### Stated problem
Rewrite the records below so that every occurrence of "GUI agent" becomes "interface agent", leaving everything else unchanged.

### Extracted entries
★ ★ ★ ★

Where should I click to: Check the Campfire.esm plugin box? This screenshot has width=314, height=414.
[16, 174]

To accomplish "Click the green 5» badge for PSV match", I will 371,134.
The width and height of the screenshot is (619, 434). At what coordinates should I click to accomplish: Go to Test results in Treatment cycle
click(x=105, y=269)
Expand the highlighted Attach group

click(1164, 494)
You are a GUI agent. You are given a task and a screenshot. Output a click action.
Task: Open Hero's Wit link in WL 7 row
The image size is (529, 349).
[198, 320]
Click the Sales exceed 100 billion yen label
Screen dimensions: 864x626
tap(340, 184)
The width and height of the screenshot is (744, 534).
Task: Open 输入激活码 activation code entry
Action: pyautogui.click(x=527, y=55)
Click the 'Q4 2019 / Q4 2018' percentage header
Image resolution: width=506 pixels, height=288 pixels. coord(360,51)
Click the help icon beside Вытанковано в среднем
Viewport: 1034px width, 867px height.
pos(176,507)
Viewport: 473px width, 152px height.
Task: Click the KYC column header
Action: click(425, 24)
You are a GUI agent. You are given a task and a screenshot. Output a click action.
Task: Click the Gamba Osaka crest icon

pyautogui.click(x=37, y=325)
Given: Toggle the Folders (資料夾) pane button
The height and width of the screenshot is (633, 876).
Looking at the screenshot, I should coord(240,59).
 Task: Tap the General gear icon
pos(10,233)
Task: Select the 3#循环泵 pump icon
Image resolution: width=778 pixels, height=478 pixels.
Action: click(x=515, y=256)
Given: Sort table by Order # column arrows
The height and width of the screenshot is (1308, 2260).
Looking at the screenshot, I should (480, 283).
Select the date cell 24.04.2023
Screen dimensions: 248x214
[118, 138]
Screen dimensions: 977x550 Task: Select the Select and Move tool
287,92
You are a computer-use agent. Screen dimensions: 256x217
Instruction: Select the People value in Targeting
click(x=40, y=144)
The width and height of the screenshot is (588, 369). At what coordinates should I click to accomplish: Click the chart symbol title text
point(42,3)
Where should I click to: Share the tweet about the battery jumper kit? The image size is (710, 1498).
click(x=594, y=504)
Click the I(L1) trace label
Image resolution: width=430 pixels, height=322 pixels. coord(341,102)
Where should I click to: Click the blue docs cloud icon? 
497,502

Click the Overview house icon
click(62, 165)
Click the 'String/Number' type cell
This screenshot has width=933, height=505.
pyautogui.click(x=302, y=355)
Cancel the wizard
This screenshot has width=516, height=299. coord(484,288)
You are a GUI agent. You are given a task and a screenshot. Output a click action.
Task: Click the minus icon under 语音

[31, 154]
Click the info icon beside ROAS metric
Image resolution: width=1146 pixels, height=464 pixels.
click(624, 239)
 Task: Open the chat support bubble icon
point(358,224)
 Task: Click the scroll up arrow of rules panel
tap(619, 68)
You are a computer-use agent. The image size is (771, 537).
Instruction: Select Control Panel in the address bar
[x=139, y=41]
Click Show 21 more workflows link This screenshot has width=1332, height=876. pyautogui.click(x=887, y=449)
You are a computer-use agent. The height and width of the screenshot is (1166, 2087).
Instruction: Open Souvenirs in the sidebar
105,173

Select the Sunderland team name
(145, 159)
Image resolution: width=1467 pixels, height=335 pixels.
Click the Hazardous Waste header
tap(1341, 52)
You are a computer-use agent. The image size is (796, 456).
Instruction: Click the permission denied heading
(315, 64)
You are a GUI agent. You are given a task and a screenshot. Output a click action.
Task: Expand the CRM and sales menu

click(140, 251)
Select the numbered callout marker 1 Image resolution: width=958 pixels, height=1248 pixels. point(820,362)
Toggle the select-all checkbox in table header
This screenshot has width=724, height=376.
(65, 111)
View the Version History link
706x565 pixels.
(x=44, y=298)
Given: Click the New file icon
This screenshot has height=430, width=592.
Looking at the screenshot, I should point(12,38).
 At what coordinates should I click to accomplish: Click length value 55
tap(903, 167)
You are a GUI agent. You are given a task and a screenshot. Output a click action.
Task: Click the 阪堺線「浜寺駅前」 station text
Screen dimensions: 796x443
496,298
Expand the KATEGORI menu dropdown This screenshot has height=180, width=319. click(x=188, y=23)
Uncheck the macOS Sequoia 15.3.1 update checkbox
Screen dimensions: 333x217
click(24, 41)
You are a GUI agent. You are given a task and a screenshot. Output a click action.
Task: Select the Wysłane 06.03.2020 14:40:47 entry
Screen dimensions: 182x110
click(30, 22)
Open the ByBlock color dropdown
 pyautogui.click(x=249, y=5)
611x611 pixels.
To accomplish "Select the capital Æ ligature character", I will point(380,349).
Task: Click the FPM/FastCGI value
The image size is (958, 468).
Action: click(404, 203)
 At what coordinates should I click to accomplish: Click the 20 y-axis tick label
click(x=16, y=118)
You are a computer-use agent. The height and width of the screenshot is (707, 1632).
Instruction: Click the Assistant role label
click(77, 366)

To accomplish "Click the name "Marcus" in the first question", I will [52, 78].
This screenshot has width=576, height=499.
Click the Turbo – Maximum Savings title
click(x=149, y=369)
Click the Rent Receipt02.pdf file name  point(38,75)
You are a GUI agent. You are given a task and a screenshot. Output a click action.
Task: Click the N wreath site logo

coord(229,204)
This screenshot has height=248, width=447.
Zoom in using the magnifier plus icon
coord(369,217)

★ ★ ★ ★

### Final answer
Where should I click to: Check the Campfire.esm plugin box? This screenshot has width=314, height=414.
[16, 174]

To accomplish "Click the green 5» badge for PSV match", I will 371,134.
The width and height of the screenshot is (619, 434). At what coordinates should I click to accomplish: Go to Test results in Treatment cycle
click(x=105, y=269)
Expand the highlighted Attach group

click(1164, 494)
You are a interface agent. You are given a task and a screenshot. Output a click action.
Task: Open Hero's Wit link in WL 7 row
The image size is (529, 349).
[198, 320]
Click the Sales exceed 100 billion yen label
Screen dimensions: 864x626
tap(340, 184)
The width and height of the screenshot is (744, 534).
Task: Open 输入激活码 activation code entry
Action: pyautogui.click(x=527, y=55)
Click the 'Q4 2019 / Q4 2018' percentage header
Image resolution: width=506 pixels, height=288 pixels. coord(360,51)
Click the help icon beside Вытанковано в среднем
Viewport: 1034px width, 867px height.
pos(176,507)
Viewport: 473px width, 152px height.
Task: Click the KYC column header
Action: click(425, 24)
You are a interface agent. You are given a task and a screenshot. Output a click action.
Task: Click the Gamba Osaka crest icon

pyautogui.click(x=37, y=325)
Given: Toggle the Folders (資料夾) pane button
The height and width of the screenshot is (633, 876).
Looking at the screenshot, I should coord(240,59).
 Task: Tap the General gear icon
pos(10,233)
Task: Select the 3#循环泵 pump icon
Image resolution: width=778 pixels, height=478 pixels.
Action: click(x=515, y=256)
Given: Sort table by Order # column arrows
The height and width of the screenshot is (1308, 2260).
Looking at the screenshot, I should (480, 283).
Select the date cell 24.04.2023
Screen dimensions: 248x214
[118, 138]
Screen dimensions: 977x550 Task: Select the Select and Move tool
287,92
You are a computer-use agent. Screen dimensions: 256x217
Instruction: Select the People value in Targeting
click(x=40, y=144)
The width and height of the screenshot is (588, 369). At what coordinates should I click to accomplish: Click the chart symbol title text
point(42,3)
Where should I click to: Share the tweet about the battery jumper kit? The image size is (710, 1498).
click(x=594, y=504)
Click the I(L1) trace label
Image resolution: width=430 pixels, height=322 pixels. coord(341,102)
Where should I click to: Click the blue docs cloud icon? 
497,502

Click the Overview house icon
click(62, 165)
Click the 'String/Number' type cell
This screenshot has width=933, height=505.
pyautogui.click(x=302, y=355)
Cancel the wizard
This screenshot has width=516, height=299. coord(484,288)
You are a interface agent. You are given a task and a screenshot. Output a click action.
Task: Click the minus icon under 语音

[31, 154]
Click the info icon beside ROAS metric
Image resolution: width=1146 pixels, height=464 pixels.
click(624, 239)
 Task: Open the chat support bubble icon
point(358,224)
 Task: Click the scroll up arrow of rules panel
tap(619, 68)
You are a computer-use agent. The image size is (771, 537).
Instruction: Select Control Panel in the address bar
[x=139, y=41]
Click Show 21 more workflows link This screenshot has width=1332, height=876. pyautogui.click(x=887, y=449)
You are a computer-use agent. The height and width of the screenshot is (1166, 2087).
Instruction: Open Souvenirs in the sidebar
105,173

Select the Sunderland team name
(145, 159)
Image resolution: width=1467 pixels, height=335 pixels.
Click the Hazardous Waste header
tap(1341, 52)
You are a computer-use agent. The image size is (796, 456).
Instruction: Click the permission denied heading
(315, 64)
You are a interface agent. You are given a task and a screenshot. Output a click action.
Task: Expand the CRM and sales menu

click(140, 251)
Select the numbered callout marker 1 Image resolution: width=958 pixels, height=1248 pixels. point(820,362)
Toggle the select-all checkbox in table header
This screenshot has width=724, height=376.
(65, 111)
View the Version History link
706x565 pixels.
(x=44, y=298)
Given: Click the New file icon
This screenshot has height=430, width=592.
Looking at the screenshot, I should point(12,38).
 At what coordinates should I click to accomplish: Click length value 55
tap(903, 167)
You are a interface agent. You are given a task and a screenshot. Output a click action.
Task: Click the 阪堺線「浜寺駅前」 station text
Screen dimensions: 796x443
496,298
Expand the KATEGORI menu dropdown This screenshot has height=180, width=319. click(x=188, y=23)
Uncheck the macOS Sequoia 15.3.1 update checkbox
Screen dimensions: 333x217
click(24, 41)
You are a interface agent. You are given a task and a screenshot. Output a click action.
Task: Select the Wysłane 06.03.2020 14:40:47 entry
Screen dimensions: 182x110
click(30, 22)
Open the ByBlock color dropdown
 pyautogui.click(x=249, y=5)
611x611 pixels.
To accomplish "Select the capital Æ ligature character", I will point(380,349).
Task: Click the FPM/FastCGI value
The image size is (958, 468).
Action: click(404, 203)
 At what coordinates should I click to accomplish: Click the 20 y-axis tick label
click(x=16, y=118)
You are a computer-use agent. The height and width of the screenshot is (707, 1632).
Instruction: Click the Assistant role label
click(77, 366)

To accomplish "Click the name "Marcus" in the first question", I will [52, 78].
This screenshot has width=576, height=499.
Click the Turbo – Maximum Savings title
click(x=149, y=369)
Click the Rent Receipt02.pdf file name  point(38,75)
You are a interface agent. You are given a task and a screenshot. Output a click action.
Task: Click the N wreath site logo

coord(229,204)
This screenshot has height=248, width=447.
Zoom in using the magnifier plus icon
coord(369,217)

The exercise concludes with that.